Dark Triumph

“You talk too much. Lie still and try to heal quickly, will you?” I say, returning to his side with the knife. “We have a long way to go and your condition will slow us down considerably. Indeed, we will likely be captured if you do not get better soon.”


The Beast of Waroch scowls, and I can feel the jailor studying me. I wonder how much he has pieced together from my visit to the dungeon with Julian. “Perhaps you are hiding something?”

Only the truth of who I am. “No, I just prefer to work in silence. However, since you insist—I was trained at the convent in small medicines such as this.”

Disbelief is plain on his face. “This is no small medicine.”

I lay the finely honed blade of my knife along the oozing scab. It parts easily, like a flower opening before the sun. “My brothers were knights as well. They often had injuries such as these that needed to be treated.”

“By their sister?” he asks between clenched teeth.

“We were close.” Also, my father did not keep a physician on staff, and my brothers were too embarrassed to seek out the surgeon of the men-at-arms for the beatings and lashing my father bestowed upon them. “However, now that I have answered your question—”

He snorts. “That was no answer.”

“—you must answer one of mine.” He looks at me cautiously. “Who is your pet gargoyle and how is Count d’Albret’s own jailor more loyal to you than to the count? For not only did he allow you to escape—he helped me.”

Of a sudden, all lightness and good humor disappears from Beast’s face. “Perhaps he did not wish to stay behind and accept d’Albret’s punishment.”

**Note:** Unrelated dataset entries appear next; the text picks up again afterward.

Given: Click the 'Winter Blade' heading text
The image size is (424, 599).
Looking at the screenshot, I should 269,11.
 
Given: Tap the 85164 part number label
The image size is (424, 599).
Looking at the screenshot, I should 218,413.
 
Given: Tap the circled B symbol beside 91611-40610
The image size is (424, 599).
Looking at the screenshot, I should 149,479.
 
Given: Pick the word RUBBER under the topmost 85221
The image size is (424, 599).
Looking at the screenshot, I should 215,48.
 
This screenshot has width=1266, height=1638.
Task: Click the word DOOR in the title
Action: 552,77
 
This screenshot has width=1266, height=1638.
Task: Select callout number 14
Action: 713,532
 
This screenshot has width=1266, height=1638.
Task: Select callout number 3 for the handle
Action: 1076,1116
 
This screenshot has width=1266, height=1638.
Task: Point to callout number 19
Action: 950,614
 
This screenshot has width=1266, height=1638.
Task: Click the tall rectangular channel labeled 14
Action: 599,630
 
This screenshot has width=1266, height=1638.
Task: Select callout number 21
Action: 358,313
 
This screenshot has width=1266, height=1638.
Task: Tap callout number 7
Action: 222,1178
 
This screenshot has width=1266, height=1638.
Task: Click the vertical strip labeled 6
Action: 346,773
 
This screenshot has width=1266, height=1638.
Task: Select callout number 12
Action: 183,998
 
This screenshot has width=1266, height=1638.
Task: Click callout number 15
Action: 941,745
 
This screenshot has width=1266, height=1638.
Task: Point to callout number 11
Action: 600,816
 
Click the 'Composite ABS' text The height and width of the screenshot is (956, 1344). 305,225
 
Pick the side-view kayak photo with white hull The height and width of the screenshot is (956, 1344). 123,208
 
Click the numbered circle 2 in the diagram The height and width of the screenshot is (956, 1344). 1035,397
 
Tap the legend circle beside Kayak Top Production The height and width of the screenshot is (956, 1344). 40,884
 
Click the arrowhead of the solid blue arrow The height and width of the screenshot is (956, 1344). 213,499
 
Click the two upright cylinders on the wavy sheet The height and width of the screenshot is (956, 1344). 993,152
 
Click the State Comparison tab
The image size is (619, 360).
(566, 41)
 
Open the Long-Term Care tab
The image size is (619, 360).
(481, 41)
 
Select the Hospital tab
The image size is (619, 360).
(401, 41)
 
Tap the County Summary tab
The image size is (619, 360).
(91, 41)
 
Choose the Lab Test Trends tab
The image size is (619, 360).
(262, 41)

“Perhaps not,” I say, disappointed, for I know that is not the reason, or at least, it is only one part of it.

“What do you know of d’Albret?” Beast asks.

“More than I care to,” I mutter as I place another poultice on his arm to draw out the infection.

“You do well to fear him. Even for someone with your skills, it is not safe to be near the man.”

I fight the urge to laugh in his face for daring to warn me of the dangers d’Albret presents. “You need not worry. I know all about Count d’Albret. Stories circulated throughout his hall faster than the annual plague. Indeed, it was one of the old women’s favorite pastimes, terrorizing us with the tale of d’Albret’s first wife. Have you heard it?” I glance up, my eyes wide and innocent.

He gives a curt shake of his head.

“Oh, la, everyone knows the story of his first wife. Indeed, it has become legend, one told by beleaguered husbands and tired matrons when they wished their wives or young charges to be more pliant. ‘Did I ever tell you the story of Count d’Albret’s first wife, Jeanne?’ they would ask. ‘She thought to escape her wifely duties and fled to her family home, where she begged sanctuary with her brother. Well, her fool brother should have known better than to come between a man and his wife, but he had a soft heart and agreed to harbor her against the cruelty she claimed of her own husband.

“‘But that d’Albret,’ they’d say, often with admiration in their voice, ‘he let no man take what was rightfully his and certainly not some baron from Morbihan. He rode with a full battalion of men straight to the baron’s holding, where he burst through the gates and slaughtered every one of the men-at-arms as they scrambled for their weapons. He rode his horse right into the main hall and killed the baron at his table, and then d’Albret struck down his own wife even as she begged for mercy.’” As I tell the story, I feel those earlier tendrils of hope begin to wither. What was I thinking? There can be no escape from d’Albret. All I have done is delay the inevitable.

“To be certain his point was made,” I continue, “d’Albret killed the baron’s wife and two young sons and the newborn babe she nursed at her breast.” My heart twists painfully at the thought of that babe. “Wives usually did what their husbands asked of them after that tale was told.” I look up to see that Beast’s face is hard as stone. “So yes, I do know what d’Albret is capable of.”

I remove the poultice, relieved to see the swelling has already gone down. Next, I reach for the flask of spirits. “This will sting a bit,” I tell him. It is a lie, for it will burn like fire, but I cannot talk to this man anymore. I know from long experience that hope is but a taunt from the gods, and I hate that somehow this man causes me to feel it.

Beast opens his mouth to speak just as I tilt the flask. “My sister was his sixth wife—” The spirits hit his raw flesh and he rears up on the table, roaring in pain, before finally blacking out.





Chapter Seventeen


SHOCKED, I STARE DOWN AT the unconscious giant before me. His sister was d’Albret’s wife? How can that be? What crazed, tangled web have the gods woven around us?